_練習用の本文_.
____________________

娘が生まれた
2017年7月15日9時22分、東京、四谷三丁目の病院で、2220グラムの小さい身体で娘は産まれた。澄んだ青空が広がっていて、気持ちいい日だった。
産まれる前日の夜は金曜日で、土日休みのサラリーマンの僕は、翌日が休みだということもあり、遅くまで飲みに行っていた。そのため帰ってきたのが夜の12時過ぎだった。部屋は暗くて妻はベッドの中。僕は気楽に風呂に入るか、もう寝るのか考えていた。その時妻が「お腹痛いかも」と急に言い出した。陣痛だと思って病院に行っても、それでなければ追い返されると聞いていて、正直なところ半信半疑だった。でも、一応病院に行くことにした。一人では心配なので僕も一緒だ。
夜中1時、自宅のある方南町からタクシーに乗る。病院のある四谷三丁目に行くために、方南通りを新宿方面へまっすぐ突き進み、都庁や歌舞伎町も通り過ぎる。街は夜だ。いつも見てる風景とは少し違う。なんだかすごく不安だし、妻はもっと不安そうだった。「お腹がどんどん痛くなってる」と小声で言われ、2、30分のタクシーがこんなにも長いものかと思った。まだこの時は産まれるわけがないと思ってはいたが、今思えば期待もしていたんだろう。
病院に着くと、先生はおらず夜勤担当の看護師さんが対応してくれた。「陣痛です。出産はまだですが、もしかしたら1日くらいで産まれるかもしれないです」と言われた。えー。どうしよう。すごく驚いて心臓がバクバクした。心の準備はできていなかった。

____________________

(コレクションから抜き出した項目)

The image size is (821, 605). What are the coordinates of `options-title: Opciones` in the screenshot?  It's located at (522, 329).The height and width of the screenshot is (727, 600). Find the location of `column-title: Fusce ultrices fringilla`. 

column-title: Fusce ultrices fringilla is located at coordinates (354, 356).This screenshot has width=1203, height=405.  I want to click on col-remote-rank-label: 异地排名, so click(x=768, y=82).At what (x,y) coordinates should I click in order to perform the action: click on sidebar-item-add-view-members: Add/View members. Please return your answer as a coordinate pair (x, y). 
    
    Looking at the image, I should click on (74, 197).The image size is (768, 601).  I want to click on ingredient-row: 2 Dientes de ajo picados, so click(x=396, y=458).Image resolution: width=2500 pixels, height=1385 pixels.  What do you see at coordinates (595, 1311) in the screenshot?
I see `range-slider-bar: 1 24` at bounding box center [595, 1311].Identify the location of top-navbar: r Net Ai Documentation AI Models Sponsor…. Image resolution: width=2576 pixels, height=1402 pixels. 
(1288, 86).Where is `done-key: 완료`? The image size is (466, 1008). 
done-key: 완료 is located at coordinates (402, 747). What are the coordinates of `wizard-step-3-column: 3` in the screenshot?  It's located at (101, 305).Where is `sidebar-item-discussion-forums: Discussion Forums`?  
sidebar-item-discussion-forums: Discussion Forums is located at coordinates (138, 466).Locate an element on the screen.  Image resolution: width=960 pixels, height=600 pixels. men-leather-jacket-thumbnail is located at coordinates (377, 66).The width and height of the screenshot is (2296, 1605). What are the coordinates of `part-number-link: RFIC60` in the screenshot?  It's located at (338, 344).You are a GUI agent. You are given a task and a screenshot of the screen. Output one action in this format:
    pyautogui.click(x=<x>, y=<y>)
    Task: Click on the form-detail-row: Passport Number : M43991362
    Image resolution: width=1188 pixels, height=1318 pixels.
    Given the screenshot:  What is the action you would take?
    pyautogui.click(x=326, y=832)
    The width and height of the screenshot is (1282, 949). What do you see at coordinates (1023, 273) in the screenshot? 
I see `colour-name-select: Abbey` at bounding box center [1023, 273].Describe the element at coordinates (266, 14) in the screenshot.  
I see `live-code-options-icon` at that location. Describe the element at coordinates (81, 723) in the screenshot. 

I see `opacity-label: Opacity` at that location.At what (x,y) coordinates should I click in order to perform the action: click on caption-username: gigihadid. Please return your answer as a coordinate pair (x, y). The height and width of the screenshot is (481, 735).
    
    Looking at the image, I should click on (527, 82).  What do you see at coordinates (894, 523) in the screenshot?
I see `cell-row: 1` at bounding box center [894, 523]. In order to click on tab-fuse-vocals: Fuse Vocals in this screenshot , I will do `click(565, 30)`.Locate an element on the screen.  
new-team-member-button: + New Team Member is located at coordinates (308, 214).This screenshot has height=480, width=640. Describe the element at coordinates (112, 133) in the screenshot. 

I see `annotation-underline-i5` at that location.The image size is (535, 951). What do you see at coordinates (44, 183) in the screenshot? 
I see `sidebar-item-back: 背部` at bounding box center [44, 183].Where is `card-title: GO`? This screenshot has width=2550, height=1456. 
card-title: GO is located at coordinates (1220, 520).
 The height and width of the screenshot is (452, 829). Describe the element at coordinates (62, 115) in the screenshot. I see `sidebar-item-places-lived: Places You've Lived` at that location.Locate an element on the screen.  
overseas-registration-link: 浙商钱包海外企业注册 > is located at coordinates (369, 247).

____________________

_課題の目標_. 本文で「」に入れて示されている発言を、出てくる順にすべて書き出しなさい。

_解答欄_.
・お腹痛いかも
・お腹がどんどん痛くなってる
・陣痛です。出産はまだですが、もしかしたら1日くらいで産まれるかもしれないです